» **Task statement**:
Starting with the line with "Given: Switch to the 血缘分析 tab" and going on through the line with "Looking at the", write those lines out again with "tab" changed to "view" and nothing else altered. Leave the pictures out of your answer.

» **Data section**:
──────────

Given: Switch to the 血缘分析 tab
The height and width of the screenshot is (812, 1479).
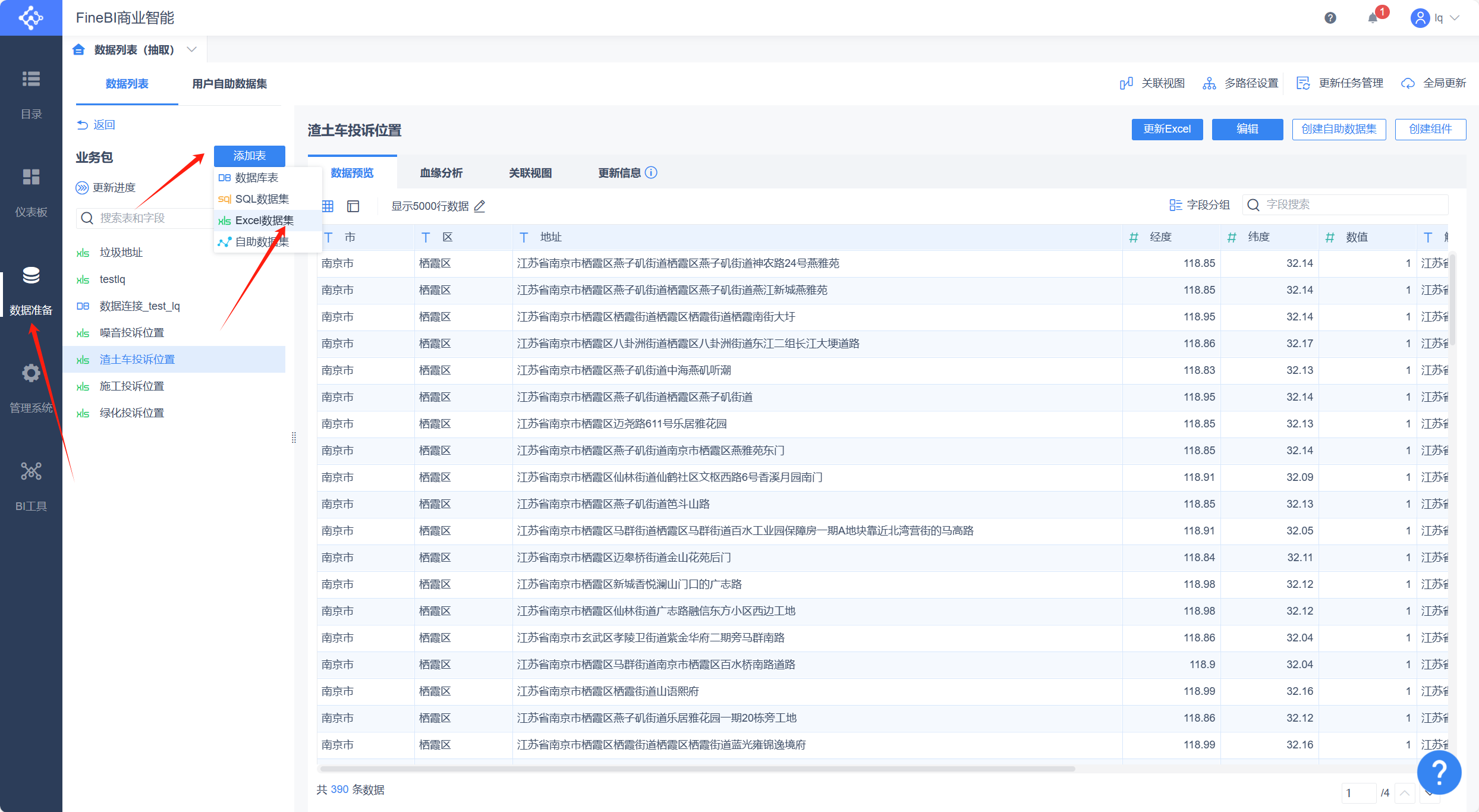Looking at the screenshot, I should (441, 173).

──────────

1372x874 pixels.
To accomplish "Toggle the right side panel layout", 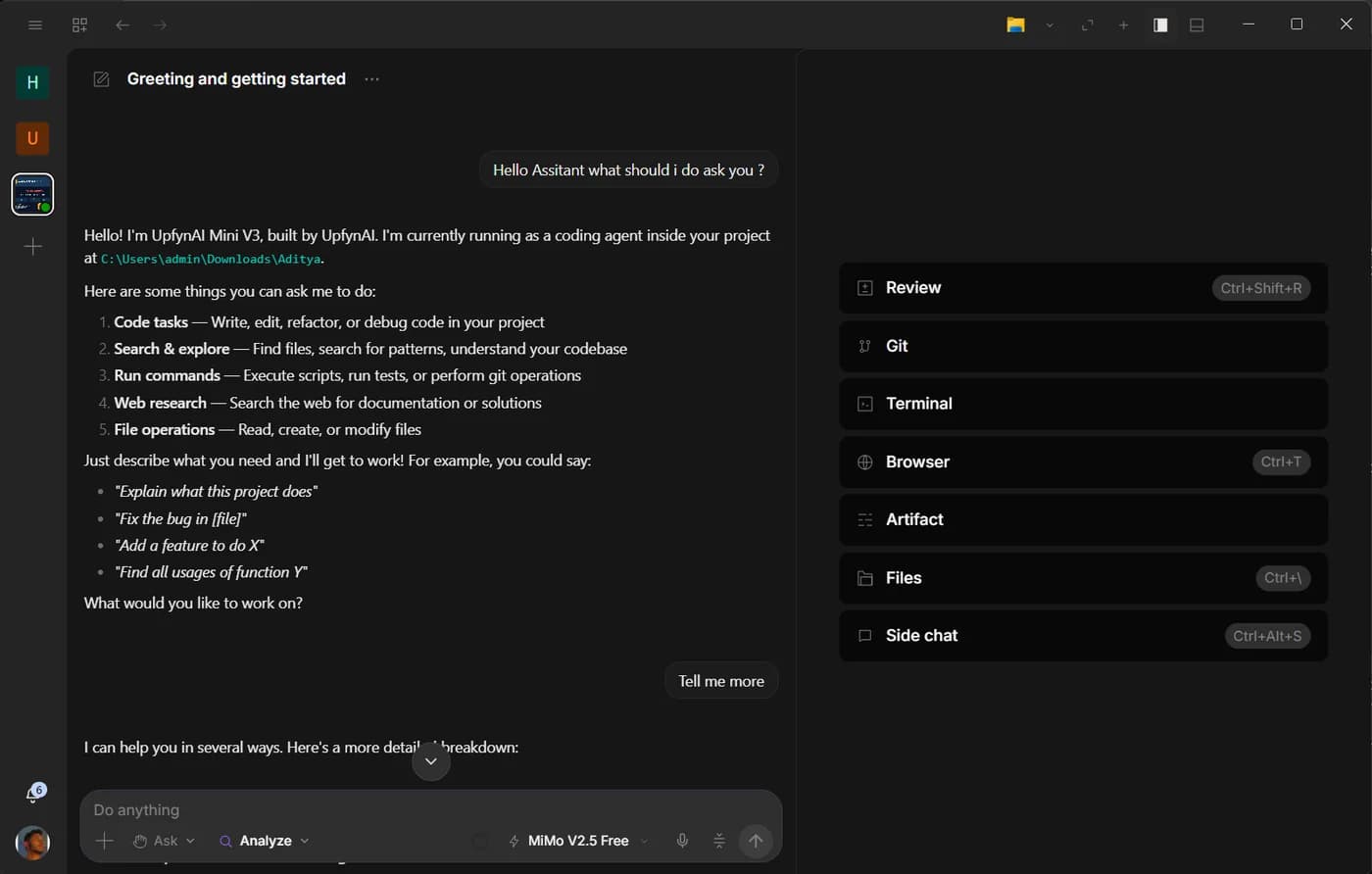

──────────

» **The reply**:
Given: Switch to the 血缘分析 view
The height and width of the screenshot is (812, 1479).
Looking at the screenshot, I should (441, 173).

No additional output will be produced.